Wright began his research under traditionally controlled procedures.  His random sample, his methodology, his approach were all according to Hoyle, irreproachable and honest.  What most surprised him was not the hysterical anger of his respondents, but the naive presumptions of right and wrong.  

This was no Sixties protest on the National Mall where the deaths of thousands of Vietnamese civilians, the burning of villages, the routine savagery of American troops unhinged from moral protocol by the threat of an unseen enemy, were fact, and compelling reasons to stop the war. 

No, the Minneapolis protests were founded on one thing and one thing only - a spiteful hatred borne of nothing more than irrevocably naive assumptions.  It mattered not why the federal agents had been deployed in Minneapolis, only that they had been sent by Donald Trump, a man the protestors believed was an autocratic, racist, interloper out to destroy America, cleanse it of black and brown people, make it his own empire of greed, arrogance, and power. 

Given this assumption, there was no reason to assess the cause and effect of letting millions of undocumented migrants into the United States without vetting, proper procedure, or caution; or whether rampant crime was due to the endemic dysfunctionality of the black community, idealistic indifference of local politicians who ran on platforms of inclusivity and diversity, or cultures of entitlement. 
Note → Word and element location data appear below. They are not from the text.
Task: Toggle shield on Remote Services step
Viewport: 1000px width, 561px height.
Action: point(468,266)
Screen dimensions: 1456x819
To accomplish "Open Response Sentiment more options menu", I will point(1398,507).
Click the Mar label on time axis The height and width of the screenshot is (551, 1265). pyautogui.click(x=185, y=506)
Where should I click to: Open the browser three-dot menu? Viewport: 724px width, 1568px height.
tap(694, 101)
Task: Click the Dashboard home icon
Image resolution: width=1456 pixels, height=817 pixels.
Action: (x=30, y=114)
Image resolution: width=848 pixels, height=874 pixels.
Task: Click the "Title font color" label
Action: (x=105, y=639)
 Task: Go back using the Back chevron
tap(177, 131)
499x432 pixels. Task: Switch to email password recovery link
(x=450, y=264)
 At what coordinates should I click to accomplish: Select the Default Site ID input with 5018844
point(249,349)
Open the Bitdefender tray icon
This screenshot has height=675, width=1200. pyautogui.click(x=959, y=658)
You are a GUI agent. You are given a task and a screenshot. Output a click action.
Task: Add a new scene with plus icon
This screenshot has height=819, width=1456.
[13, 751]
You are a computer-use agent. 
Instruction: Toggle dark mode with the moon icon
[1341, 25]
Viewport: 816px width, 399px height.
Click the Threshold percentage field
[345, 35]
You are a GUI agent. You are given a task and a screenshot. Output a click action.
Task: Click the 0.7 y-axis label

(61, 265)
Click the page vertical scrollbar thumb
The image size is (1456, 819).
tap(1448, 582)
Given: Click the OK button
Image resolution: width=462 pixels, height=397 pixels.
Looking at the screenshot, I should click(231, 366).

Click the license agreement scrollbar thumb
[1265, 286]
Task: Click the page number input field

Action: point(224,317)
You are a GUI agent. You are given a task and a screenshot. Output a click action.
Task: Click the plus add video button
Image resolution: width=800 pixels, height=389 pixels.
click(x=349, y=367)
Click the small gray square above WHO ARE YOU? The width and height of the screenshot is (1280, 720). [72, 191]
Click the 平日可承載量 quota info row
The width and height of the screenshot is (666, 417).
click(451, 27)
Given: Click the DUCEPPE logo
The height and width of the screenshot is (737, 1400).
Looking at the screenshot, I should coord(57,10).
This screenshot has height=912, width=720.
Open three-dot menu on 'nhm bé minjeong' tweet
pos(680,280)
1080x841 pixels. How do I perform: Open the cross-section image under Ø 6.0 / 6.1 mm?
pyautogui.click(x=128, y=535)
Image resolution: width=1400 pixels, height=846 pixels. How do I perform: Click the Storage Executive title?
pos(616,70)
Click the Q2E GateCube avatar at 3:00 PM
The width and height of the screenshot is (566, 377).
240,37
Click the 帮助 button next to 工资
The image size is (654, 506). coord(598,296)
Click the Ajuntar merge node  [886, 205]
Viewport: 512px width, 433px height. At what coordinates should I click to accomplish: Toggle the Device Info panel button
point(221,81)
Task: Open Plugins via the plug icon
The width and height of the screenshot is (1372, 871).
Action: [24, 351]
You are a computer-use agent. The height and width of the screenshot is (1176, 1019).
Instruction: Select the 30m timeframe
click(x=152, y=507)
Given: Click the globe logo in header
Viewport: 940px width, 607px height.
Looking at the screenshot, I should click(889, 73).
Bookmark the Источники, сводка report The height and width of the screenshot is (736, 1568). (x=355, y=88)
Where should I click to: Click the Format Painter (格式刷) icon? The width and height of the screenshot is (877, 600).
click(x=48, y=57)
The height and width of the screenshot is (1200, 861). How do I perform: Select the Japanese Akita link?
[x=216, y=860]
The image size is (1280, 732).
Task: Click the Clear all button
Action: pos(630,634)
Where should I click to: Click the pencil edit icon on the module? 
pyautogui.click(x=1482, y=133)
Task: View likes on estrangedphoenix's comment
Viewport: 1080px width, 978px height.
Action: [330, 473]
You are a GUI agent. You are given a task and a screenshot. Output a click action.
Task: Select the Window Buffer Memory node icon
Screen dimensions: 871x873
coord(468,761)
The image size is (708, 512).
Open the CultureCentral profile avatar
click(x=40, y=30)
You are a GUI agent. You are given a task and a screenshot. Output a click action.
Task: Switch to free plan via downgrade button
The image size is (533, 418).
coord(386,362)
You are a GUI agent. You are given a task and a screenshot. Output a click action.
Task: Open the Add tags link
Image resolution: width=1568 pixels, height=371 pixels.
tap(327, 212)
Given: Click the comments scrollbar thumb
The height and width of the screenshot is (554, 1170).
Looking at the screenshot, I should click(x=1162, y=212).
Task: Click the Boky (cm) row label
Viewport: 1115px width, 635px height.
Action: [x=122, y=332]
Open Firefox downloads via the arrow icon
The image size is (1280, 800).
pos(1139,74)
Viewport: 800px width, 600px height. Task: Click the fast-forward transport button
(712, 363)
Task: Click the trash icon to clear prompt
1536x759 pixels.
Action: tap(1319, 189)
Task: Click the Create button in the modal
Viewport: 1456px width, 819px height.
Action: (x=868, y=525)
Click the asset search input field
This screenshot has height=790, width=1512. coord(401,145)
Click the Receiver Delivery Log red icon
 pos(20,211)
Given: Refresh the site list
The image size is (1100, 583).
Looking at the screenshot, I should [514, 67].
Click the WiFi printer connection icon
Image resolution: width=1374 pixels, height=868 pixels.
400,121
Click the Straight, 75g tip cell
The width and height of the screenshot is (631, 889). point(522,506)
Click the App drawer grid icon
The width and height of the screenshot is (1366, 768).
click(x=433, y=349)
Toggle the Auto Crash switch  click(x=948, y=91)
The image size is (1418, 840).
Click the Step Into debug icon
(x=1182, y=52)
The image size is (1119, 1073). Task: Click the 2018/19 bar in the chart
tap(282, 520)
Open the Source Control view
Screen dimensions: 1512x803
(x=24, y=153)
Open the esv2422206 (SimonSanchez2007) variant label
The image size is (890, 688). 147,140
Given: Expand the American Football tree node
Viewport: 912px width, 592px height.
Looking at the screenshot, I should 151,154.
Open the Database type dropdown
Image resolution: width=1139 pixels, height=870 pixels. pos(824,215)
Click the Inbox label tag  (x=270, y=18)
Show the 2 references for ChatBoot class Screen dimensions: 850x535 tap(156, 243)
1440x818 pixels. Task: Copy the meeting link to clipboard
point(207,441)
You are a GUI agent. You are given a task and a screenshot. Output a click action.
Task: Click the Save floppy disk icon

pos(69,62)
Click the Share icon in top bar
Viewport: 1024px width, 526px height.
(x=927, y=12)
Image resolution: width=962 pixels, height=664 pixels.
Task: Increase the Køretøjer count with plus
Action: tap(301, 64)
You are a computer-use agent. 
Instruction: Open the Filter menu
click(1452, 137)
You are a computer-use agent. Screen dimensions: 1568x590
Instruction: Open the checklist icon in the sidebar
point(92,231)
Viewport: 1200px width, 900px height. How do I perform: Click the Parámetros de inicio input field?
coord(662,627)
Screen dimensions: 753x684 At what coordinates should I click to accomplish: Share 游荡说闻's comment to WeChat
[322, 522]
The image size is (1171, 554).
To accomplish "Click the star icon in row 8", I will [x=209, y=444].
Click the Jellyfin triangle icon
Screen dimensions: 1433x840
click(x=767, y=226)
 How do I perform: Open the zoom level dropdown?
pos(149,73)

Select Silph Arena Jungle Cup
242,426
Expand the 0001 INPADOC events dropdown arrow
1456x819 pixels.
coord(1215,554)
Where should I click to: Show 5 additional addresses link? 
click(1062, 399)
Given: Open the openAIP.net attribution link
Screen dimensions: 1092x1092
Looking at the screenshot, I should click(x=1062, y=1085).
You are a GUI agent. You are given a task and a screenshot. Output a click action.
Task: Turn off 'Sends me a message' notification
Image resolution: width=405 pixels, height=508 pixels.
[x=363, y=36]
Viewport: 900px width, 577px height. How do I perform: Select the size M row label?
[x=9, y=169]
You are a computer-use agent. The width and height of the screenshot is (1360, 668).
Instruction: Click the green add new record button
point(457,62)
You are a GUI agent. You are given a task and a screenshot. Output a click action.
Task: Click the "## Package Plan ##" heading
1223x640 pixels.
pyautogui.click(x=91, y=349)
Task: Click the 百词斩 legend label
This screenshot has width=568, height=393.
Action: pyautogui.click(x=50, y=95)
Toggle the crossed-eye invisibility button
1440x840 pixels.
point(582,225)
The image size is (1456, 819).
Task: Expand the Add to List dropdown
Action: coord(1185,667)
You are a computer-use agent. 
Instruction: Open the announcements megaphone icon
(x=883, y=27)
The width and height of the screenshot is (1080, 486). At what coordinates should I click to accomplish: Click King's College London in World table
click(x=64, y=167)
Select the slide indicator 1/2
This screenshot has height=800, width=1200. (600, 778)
The protestors in the Sixties had purpose - to pass a Civil Rights Bill to end segregation and discrimination; and to stop the War in Vietnam.  Those in Minneapolis have none, only classically hysterical belief.  Professor Wright wrote:

Many in today's fractured America reject the term 'hysteria', not only because it unfairly casts doubt on what is a legitimate political movement, but because of the origin of the word derived from the Greek hystera "womb," from PIE *udtero-, variant of *udero- "abdomen, womb, stomach".  Originally defined as a neurotic condition peculiar to women and thought to be caused by a dysfunction of the uterus.

While there may be some ironic truth to these politically motivated claims - many if not most of the Minneapolis protestors are fevered hysterical women - one should stick with the modern adaptation of the term - unhinged collective antisocial behavior. 

 

Of course when excerpts of Professor Wright's research were leaked to the press, the outcry was...hysterical.  In a typical comment on The Daily Kos Facebook page, one angry reader said:

To be expected from a privileged, white male, writing from his ivory tower, protected in his bastions of racial security, a prick in the guise of a journalist, a vapid, irrelevant racist, a moron, a man who lives on lies, fabrications, and innuendo.  A disgrace, a cunt, a bottom-feeding muthafucka...

The Randall Corporation was noncommittal, recondite at least until the firestorm died down.  Wright turned his research into a series of lectures at The Cato Institute on 'Orwellian Groupthink Or Simply Insanity - The Hysterical Nature of Protest' in which he was finally able to loosen his academic ties and be far more expressive than he could within a university setting. 

 

'The inmates have left the asylum', he began one bright Thursday morning, finished to a round of sustained applause and an invitation to return.